The charts below were created by Plancorp to summarize the key provisions within the proposed House and Senate bills as they currently stand. This is not an all-inclusive list, but gives you a good idea of the differences as it stands today (the Senate bill may see changes prior to a final vote).
Good tax planning is about eliminating surprises on April 15th. Unfortunately, there isn’t much concrete tax planning that can be done at this point, but here are a few ideas from Plancorp’s Brian King (Chief Planning Officer) and Scott Ngo (Wealth Manager).
1. If not subject to AMT, prepay state and local income as well as property taxes in 2017.
This will allow you to deduct these items in 2017 as these deductions may be limited/eliminated in 2018. If you expect to pay AMT in 2017, you lose the benefit of the deduction for state and local taxes anyway.
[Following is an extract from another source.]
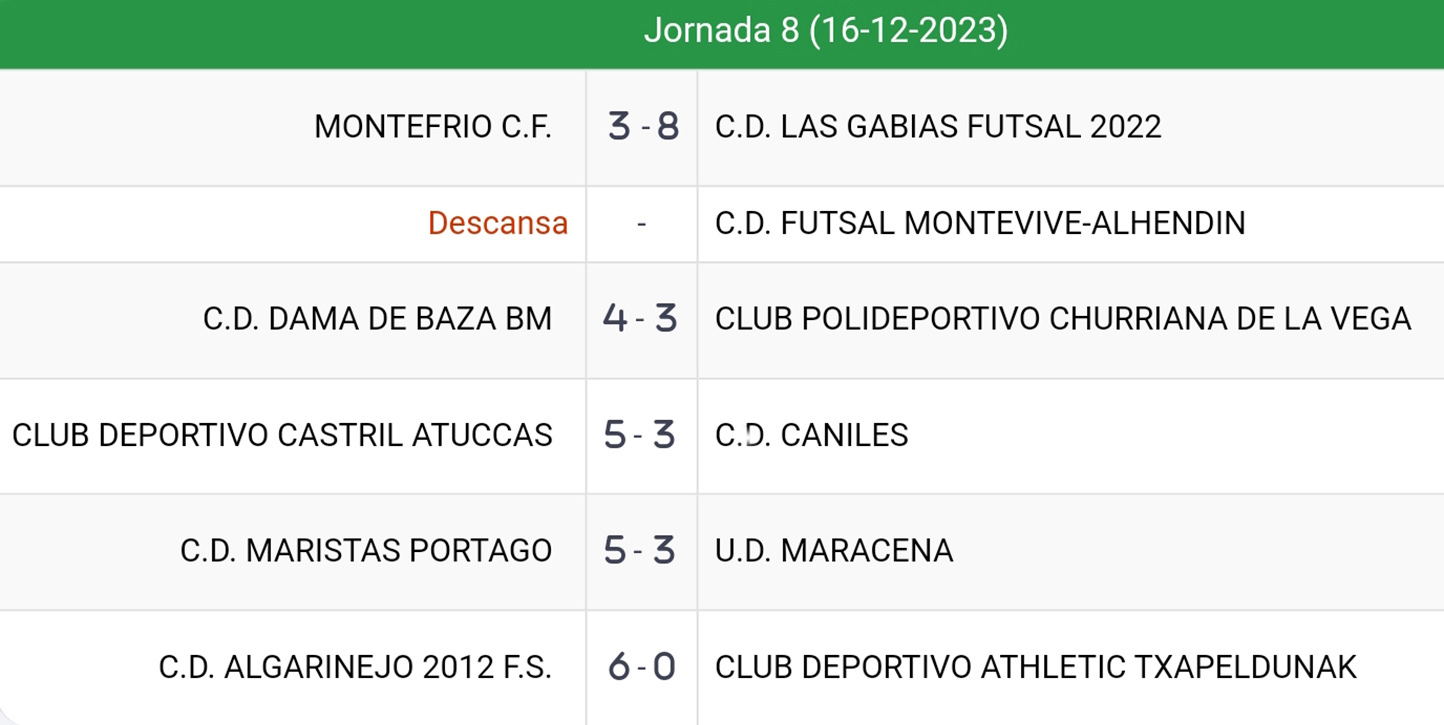
Task: Click the Castril versus Caniles 5 - 3 score
Action: click(641, 435)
So, you would not benefit from this tactic.
2. If taxable income exceeds $1,000,000 (MFJ and not in AMT), consider accelerating income (options, capital gain, etc.) into 2017, and prepay related state income tax.
Under the House bill, your marginal rate on this income could actually be lower in 2017 due to the phase out of the 12% income bracket for high income individuals.
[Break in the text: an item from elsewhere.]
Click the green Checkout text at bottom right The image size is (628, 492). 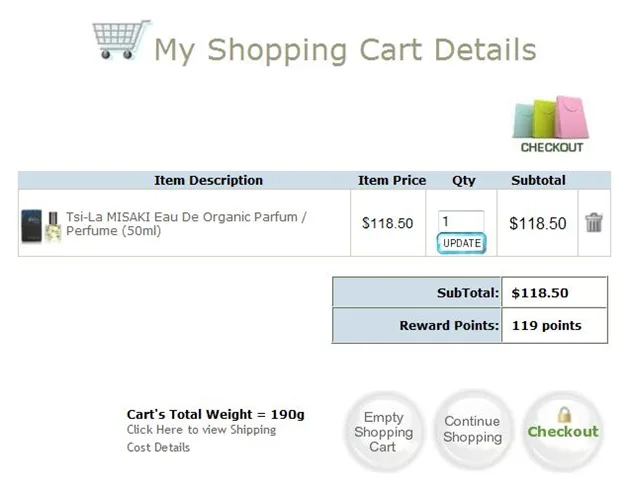(x=563, y=432)
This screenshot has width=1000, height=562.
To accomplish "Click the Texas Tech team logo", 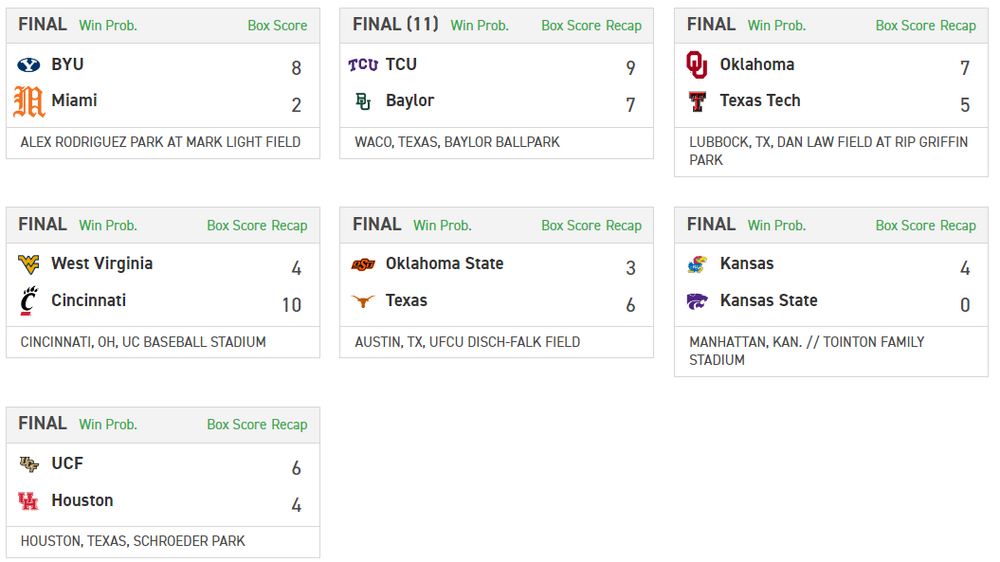I will [697, 101].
3. Plan for estate tax to remain.
The estate tax and Generation Skipping Tax are only repealed under the House bill. The exemption is doubled under both bills but under the Senate version it would revert back to the current exemption amount (presumably adjusted for inflation) after 2025.
The “death tax” is always a hot topic in our nation’s capital. Any changes as a result of near term tax reform could be the focus of change in the future, especially if Republicans lose control of the House or Senate.
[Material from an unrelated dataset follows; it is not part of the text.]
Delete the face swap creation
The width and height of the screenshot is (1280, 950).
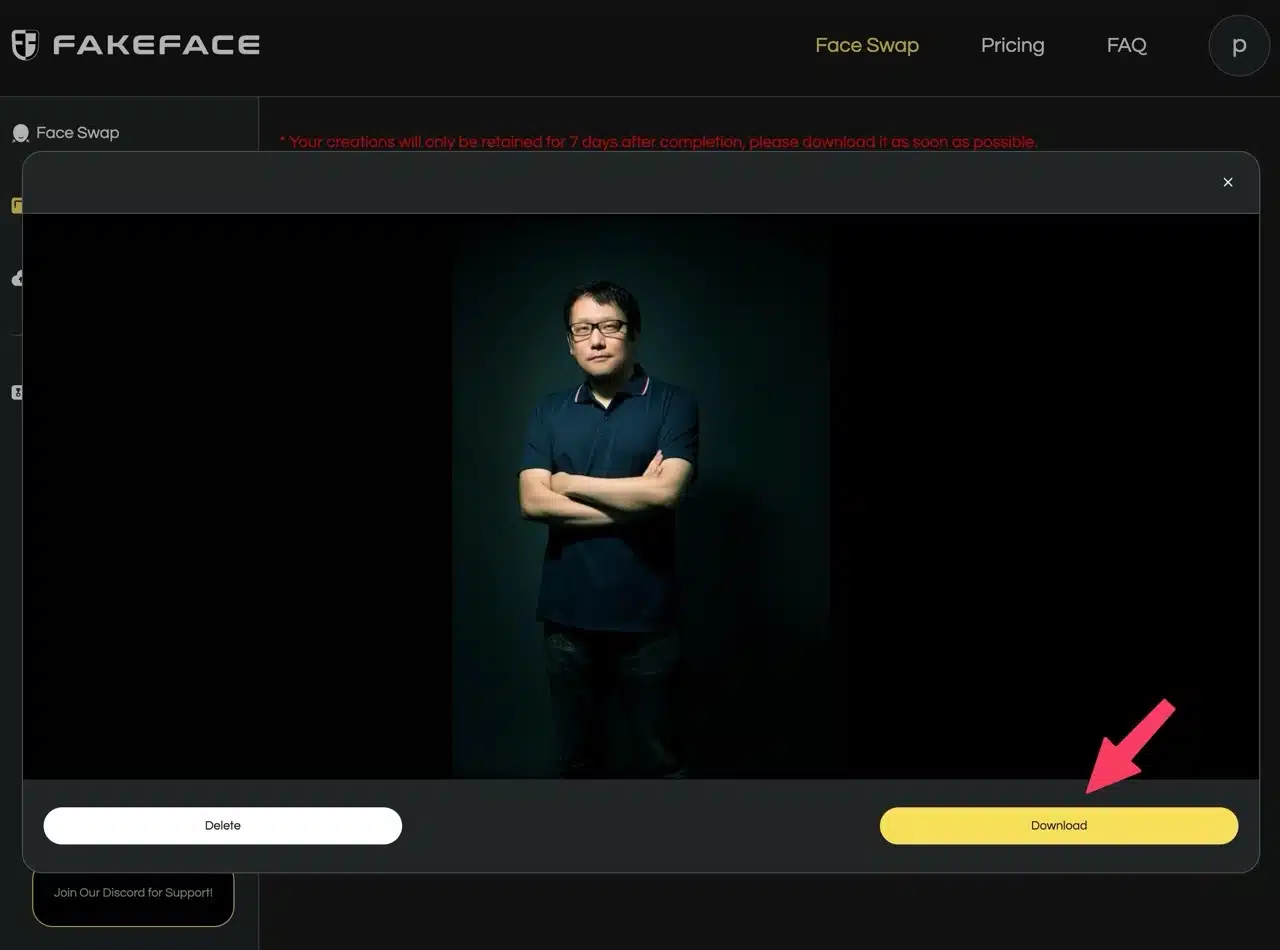222,826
4. Reconsider choice of entity for new businesses; C corporation versus pass-through entities.
Double taxation on C corporations have made pass-through entities the popular choice for new businesses for some time. However, if the corporate tax rate is reduced to 20%, the spread between C corporations and pass-through entities will shrink and C corporations may become more attractive again.
5. Run the numbers.
Quantifying the savings of any year-end tax planning is always important. Even more so when the rules may change and uncertainty is involved. Running a detailed tax projection with a CPA helps minimize error and maximize opportunity.
And, of course, always speak with your CPA before executing any strategies based on potential reform. I’ll likely have some additional information posted once the bill is finalized.